Contemporary practice by English-language writers concerning Haydn's name varies, particularly in the (ahistorical) use of his first name. Some commercial sources, for example on recordings and published scores, employ Franz Joseph Haydn. Other publishers, and most scholarly researchers, follow Haydn's own practice and omit the "Franz". Haydn scholar James Webster, in the opening of his article on Haydn in the New Grove, goes so far as to encourage his readers to drop the "Franz": "Neither [Haydn] nor his contemporaries used the name Franz, and there is no reason to do so today."

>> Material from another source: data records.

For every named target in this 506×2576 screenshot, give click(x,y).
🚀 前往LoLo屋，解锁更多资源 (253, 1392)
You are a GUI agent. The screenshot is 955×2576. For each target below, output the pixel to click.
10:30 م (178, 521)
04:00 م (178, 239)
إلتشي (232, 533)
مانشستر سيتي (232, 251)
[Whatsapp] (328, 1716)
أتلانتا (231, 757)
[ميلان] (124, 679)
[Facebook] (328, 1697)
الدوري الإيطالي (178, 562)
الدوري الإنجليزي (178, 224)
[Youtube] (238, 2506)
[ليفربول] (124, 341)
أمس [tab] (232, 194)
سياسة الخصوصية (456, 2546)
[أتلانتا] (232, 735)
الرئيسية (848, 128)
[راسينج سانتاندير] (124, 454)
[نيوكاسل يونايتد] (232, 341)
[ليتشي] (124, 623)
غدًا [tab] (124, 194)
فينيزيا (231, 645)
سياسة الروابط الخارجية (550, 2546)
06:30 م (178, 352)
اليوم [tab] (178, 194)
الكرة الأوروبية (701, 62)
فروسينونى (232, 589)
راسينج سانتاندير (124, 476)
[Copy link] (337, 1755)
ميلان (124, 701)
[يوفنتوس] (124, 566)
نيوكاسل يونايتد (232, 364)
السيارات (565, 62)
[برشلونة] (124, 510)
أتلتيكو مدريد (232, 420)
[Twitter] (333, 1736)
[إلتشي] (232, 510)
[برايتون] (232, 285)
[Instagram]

The patterns of English usage can be observed in the reports of the Google Ngram Viewer, which analyzes a large corpus of books, matches particular sequences of characters and gives the results on a year-by-year basis. According to the Ngram Viewer counts, "Franz Joseph Haydn" was not used in English-language books at all before about 1860, but since then it has undergone a gentle ascent and is to this day a solid minority choice, though still falling well behind the most frequent usage, "Joseph Haydn".

English-language authors also occasionally use "Josef Haydn" (with or without "Franz"). The spelling of "Joseph" with an f was not found in Haydn's day but is an adaptation of "Joseph" to what is now the normal spelling for this name in German. The change within German to "Josef" can be seen in the Ngram Viewer data for German-language books, where "Josef Haydn" starts to appear only around 1860, long after Haydn's lifetime (indeed, according to the same source, the spelling "Josef" as applied to any person is largely a post-1860 development).

Even in German-language works, "Josef" is still a minority choice in referring to the composer, as authors tend to favor the historical spelling. For German books "Josef" peaked around the end of World War II and plunged to a low but steady level shortly thereafter.